**TASK STATEMENT:** Reproduce the following entries line for line, with no changes.

Collection entries
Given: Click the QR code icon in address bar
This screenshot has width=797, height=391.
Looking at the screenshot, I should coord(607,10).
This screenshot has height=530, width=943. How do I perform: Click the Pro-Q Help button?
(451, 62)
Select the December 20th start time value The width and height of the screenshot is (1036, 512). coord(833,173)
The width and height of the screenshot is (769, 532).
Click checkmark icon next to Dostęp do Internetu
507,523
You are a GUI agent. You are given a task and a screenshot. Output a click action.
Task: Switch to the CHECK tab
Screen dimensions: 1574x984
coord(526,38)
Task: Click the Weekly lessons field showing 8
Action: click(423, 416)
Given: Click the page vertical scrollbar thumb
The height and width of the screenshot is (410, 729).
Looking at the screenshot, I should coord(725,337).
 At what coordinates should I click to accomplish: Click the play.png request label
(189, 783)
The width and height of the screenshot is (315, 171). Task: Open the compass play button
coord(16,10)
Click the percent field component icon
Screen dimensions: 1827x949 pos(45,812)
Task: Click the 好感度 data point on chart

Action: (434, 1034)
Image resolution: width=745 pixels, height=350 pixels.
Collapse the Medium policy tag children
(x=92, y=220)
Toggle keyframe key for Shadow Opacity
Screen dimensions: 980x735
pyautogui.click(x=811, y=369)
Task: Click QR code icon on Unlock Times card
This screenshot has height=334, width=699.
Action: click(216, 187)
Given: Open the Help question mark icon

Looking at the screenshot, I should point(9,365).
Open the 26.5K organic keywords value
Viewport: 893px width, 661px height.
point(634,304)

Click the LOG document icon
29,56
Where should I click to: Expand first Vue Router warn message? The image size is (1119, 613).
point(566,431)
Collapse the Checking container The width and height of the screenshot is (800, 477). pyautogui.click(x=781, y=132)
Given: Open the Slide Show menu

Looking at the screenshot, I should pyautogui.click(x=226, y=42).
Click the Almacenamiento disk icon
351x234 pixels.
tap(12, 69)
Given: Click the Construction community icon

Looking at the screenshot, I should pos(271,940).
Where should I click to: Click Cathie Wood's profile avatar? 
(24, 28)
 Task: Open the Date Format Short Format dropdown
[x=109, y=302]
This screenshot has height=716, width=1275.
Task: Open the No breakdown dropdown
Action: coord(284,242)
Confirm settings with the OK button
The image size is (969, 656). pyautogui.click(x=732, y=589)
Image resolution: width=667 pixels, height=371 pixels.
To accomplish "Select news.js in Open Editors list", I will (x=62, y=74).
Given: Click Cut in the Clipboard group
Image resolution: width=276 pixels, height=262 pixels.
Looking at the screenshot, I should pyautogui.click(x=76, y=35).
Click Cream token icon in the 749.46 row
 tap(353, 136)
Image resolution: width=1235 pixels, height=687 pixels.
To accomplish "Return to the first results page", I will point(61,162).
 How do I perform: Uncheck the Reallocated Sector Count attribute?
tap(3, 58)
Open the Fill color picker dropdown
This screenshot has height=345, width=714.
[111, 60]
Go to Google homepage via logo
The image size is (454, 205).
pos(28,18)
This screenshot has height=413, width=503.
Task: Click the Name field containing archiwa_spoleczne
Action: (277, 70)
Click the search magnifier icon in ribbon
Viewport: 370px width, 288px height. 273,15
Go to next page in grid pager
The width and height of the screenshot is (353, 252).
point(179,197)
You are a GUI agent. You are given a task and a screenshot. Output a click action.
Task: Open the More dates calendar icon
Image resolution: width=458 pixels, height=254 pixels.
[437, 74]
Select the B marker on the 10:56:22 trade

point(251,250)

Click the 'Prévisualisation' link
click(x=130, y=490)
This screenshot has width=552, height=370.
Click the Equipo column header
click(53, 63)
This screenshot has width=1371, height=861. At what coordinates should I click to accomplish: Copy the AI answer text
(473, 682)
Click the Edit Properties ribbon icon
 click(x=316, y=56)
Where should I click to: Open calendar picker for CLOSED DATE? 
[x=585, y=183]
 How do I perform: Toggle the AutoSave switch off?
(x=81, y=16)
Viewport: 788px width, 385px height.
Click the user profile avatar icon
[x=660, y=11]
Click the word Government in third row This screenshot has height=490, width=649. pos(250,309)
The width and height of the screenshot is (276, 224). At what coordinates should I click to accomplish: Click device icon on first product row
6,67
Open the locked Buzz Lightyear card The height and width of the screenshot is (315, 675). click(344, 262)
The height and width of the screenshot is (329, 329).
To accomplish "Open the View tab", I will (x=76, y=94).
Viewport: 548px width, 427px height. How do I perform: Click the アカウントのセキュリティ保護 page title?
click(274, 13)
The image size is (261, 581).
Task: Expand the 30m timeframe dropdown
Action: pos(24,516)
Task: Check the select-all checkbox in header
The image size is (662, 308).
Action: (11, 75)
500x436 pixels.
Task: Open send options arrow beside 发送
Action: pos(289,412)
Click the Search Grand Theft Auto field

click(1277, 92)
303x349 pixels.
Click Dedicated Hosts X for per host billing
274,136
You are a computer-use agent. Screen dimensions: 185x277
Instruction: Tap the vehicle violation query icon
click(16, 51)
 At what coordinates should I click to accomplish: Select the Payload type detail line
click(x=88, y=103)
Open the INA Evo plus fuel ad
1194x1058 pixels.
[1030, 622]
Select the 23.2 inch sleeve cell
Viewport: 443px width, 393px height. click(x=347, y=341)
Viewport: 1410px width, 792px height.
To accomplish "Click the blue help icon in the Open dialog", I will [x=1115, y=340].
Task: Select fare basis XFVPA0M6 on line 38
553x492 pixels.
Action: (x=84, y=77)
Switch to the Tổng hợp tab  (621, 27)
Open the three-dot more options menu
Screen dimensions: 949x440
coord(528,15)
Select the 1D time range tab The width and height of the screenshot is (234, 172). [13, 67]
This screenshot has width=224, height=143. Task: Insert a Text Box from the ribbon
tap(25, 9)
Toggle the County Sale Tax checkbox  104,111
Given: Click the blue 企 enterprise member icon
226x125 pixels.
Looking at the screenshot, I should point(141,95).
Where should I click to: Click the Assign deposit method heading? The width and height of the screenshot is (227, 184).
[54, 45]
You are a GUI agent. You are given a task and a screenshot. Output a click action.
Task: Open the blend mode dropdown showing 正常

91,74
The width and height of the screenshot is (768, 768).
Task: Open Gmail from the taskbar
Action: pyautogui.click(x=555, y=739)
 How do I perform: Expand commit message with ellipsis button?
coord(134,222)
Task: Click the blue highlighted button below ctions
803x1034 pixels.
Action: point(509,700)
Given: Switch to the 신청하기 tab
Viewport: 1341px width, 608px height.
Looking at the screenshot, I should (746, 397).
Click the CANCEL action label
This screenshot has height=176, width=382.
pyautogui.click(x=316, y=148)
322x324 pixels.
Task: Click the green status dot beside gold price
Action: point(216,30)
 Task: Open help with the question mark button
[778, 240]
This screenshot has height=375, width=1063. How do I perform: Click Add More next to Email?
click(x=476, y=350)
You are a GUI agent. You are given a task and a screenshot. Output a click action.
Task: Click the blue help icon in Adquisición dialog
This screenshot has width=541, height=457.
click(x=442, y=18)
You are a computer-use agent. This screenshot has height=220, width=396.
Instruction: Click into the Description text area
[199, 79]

**TASK RESULT:**
Given: Click the QR code icon in address bar
This screenshot has width=797, height=391.
Looking at the screenshot, I should coord(607,10).
This screenshot has height=530, width=943. How do I perform: Click the Pro-Q Help button?
(451, 62)
Select the December 20th start time value The width and height of the screenshot is (1036, 512). coord(833,173)
The width and height of the screenshot is (769, 532).
Click checkmark icon next to Dostęp do Internetu
507,523
You are a GUI agent. You are given a task and a screenshot. Output a click action.
Task: Switch to the CHECK tab
Screen dimensions: 1574x984
coord(526,38)
Task: Click the Weekly lessons field showing 8
Action: click(423, 416)
Given: Click the page vertical scrollbar thumb
The height and width of the screenshot is (410, 729).
Looking at the screenshot, I should coord(725,337).
 At what coordinates should I click to accomplish: Click the play.png request label
(189, 783)
The width and height of the screenshot is (315, 171). Task: Open the compass play button
coord(16,10)
Click the percent field component icon
Screen dimensions: 1827x949 pos(45,812)
Task: Click the 好感度 data point on chart

Action: (434, 1034)
Image resolution: width=745 pixels, height=350 pixels.
Collapse the Medium policy tag children
(x=92, y=220)
Toggle keyframe key for Shadow Opacity
Screen dimensions: 980x735
pyautogui.click(x=811, y=369)
Task: Click QR code icon on Unlock Times card
This screenshot has height=334, width=699.
Action: click(216, 187)
Given: Open the Help question mark icon

Looking at the screenshot, I should point(9,365).
Open the 26.5K organic keywords value
Viewport: 893px width, 661px height.
point(634,304)

Click the LOG document icon
29,56
Where should I click to: Expand first Vue Router warn message? The image size is (1119, 613).
point(566,431)
Collapse the Checking container The width and height of the screenshot is (800, 477). pyautogui.click(x=781, y=132)
Given: Open the Slide Show menu

Looking at the screenshot, I should pyautogui.click(x=226, y=42).
Click the Almacenamiento disk icon
351x234 pixels.
tap(12, 69)
Given: Click the Construction community icon

Looking at the screenshot, I should pos(271,940).
Where should I click to: Click Cathie Wood's profile avatar? 
(24, 28)
 Task: Open the Date Format Short Format dropdown
[x=109, y=302]
This screenshot has height=716, width=1275.
Task: Open the No breakdown dropdown
Action: coord(284,242)
Confirm settings with the OK button
The image size is (969, 656). pyautogui.click(x=732, y=589)
Image resolution: width=667 pixels, height=371 pixels.
To accomplish "Select news.js in Open Editors list", I will (x=62, y=74).
Given: Click Cut in the Clipboard group
Image resolution: width=276 pixels, height=262 pixels.
Looking at the screenshot, I should pyautogui.click(x=76, y=35).
Click Cream token icon in the 749.46 row
 tap(353, 136)
Image resolution: width=1235 pixels, height=687 pixels.
To accomplish "Return to the first results page", I will point(61,162).
 How do I perform: Uncheck the Reallocated Sector Count attribute?
tap(3, 58)
Open the Fill color picker dropdown
This screenshot has height=345, width=714.
[111, 60]
Go to Google homepage via logo
The image size is (454, 205).
pos(28,18)
This screenshot has height=413, width=503.
Task: Click the Name field containing archiwa_spoleczne
Action: (277, 70)
Click the search magnifier icon in ribbon
Viewport: 370px width, 288px height. 273,15
Go to next page in grid pager
The width and height of the screenshot is (353, 252).
point(179,197)
You are a GUI agent. You are given a task and a screenshot. Output a click action.
Task: Open the More dates calendar icon
Image resolution: width=458 pixels, height=254 pixels.
[437, 74]
Select the B marker on the 10:56:22 trade

point(251,250)

Click the 'Prévisualisation' link
click(x=130, y=490)
This screenshot has width=552, height=370.
Click the Equipo column header
click(53, 63)
This screenshot has width=1371, height=861. At what coordinates should I click to accomplish: Copy the AI answer text
(473, 682)
Click the Edit Properties ribbon icon
 click(x=316, y=56)
Where should I click to: Open calendar picker for CLOSED DATE? 
[x=585, y=183]
 How do I perform: Toggle the AutoSave switch off?
(x=81, y=16)
Viewport: 788px width, 385px height.
Click the user profile avatar icon
[x=660, y=11]
Click the word Government in third row This screenshot has height=490, width=649. pos(250,309)
The width and height of the screenshot is (276, 224). At what coordinates should I click to accomplish: Click device icon on first product row
6,67
Open the locked Buzz Lightyear card The height and width of the screenshot is (315, 675). click(344, 262)
The height and width of the screenshot is (329, 329).
To accomplish "Open the View tab", I will (x=76, y=94).
Viewport: 548px width, 427px height. How do I perform: Click the アカウントのセキュリティ保護 page title?
click(274, 13)
The image size is (261, 581).
Task: Expand the 30m timeframe dropdown
Action: pos(24,516)
Task: Check the select-all checkbox in header
The image size is (662, 308).
Action: (11, 75)
500x436 pixels.
Task: Open send options arrow beside 发送
Action: pos(289,412)
Click the Search Grand Theft Auto field

click(1277, 92)
303x349 pixels.
Click Dedicated Hosts X for per host billing
274,136
You are a computer-use agent. Screen dimensions: 185x277
Instruction: Tap the vehicle violation query icon
click(16, 51)
 At what coordinates should I click to accomplish: Select the Payload type detail line
click(x=88, y=103)
Open the INA Evo plus fuel ad
1194x1058 pixels.
[1030, 622]
Select the 23.2 inch sleeve cell
Viewport: 443px width, 393px height. click(x=347, y=341)
Viewport: 1410px width, 792px height.
To accomplish "Click the blue help icon in the Open dialog", I will [x=1115, y=340].
Task: Select fare basis XFVPA0M6 on line 38
553x492 pixels.
Action: (x=84, y=77)
Switch to the Tổng hợp tab  (621, 27)
Open the three-dot more options menu
Screen dimensions: 949x440
coord(528,15)
Select the 1D time range tab The width and height of the screenshot is (234, 172). [13, 67]
This screenshot has width=224, height=143. Task: Insert a Text Box from the ribbon
tap(25, 9)
Toggle the County Sale Tax checkbox  104,111
Given: Click the blue 企 enterprise member icon
226x125 pixels.
Looking at the screenshot, I should point(141,95).
Where should I click to: Click the Assign deposit method heading? The width and height of the screenshot is (227, 184).
[54, 45]
You are a GUI agent. You are given a task and a screenshot. Output a click action.
Task: Open the blend mode dropdown showing 正常

91,74
The width and height of the screenshot is (768, 768).
Task: Open Gmail from the taskbar
Action: pyautogui.click(x=555, y=739)
 How do I perform: Expand commit message with ellipsis button?
coord(134,222)
Task: Click the blue highlighted button below ctions
803x1034 pixels.
Action: point(509,700)
Given: Switch to the 신청하기 tab
Viewport: 1341px width, 608px height.
Looking at the screenshot, I should (746, 397).
Click the CANCEL action label
This screenshot has height=176, width=382.
pyautogui.click(x=316, y=148)
322x324 pixels.
Task: Click the green status dot beside gold price
Action: point(216,30)
 Task: Open help with the question mark button
[778, 240]
This screenshot has height=375, width=1063. How do I perform: Click Add More next to Email?
click(x=476, y=350)
You are a GUI agent. You are given a task and a screenshot. Output a click action.
Task: Click the blue help icon in Adquisición dialog
This screenshot has width=541, height=457.
click(x=442, y=18)
You are a computer-use agent. This screenshot has height=220, width=396.
Instruction: Click into the Description text area
[199, 79]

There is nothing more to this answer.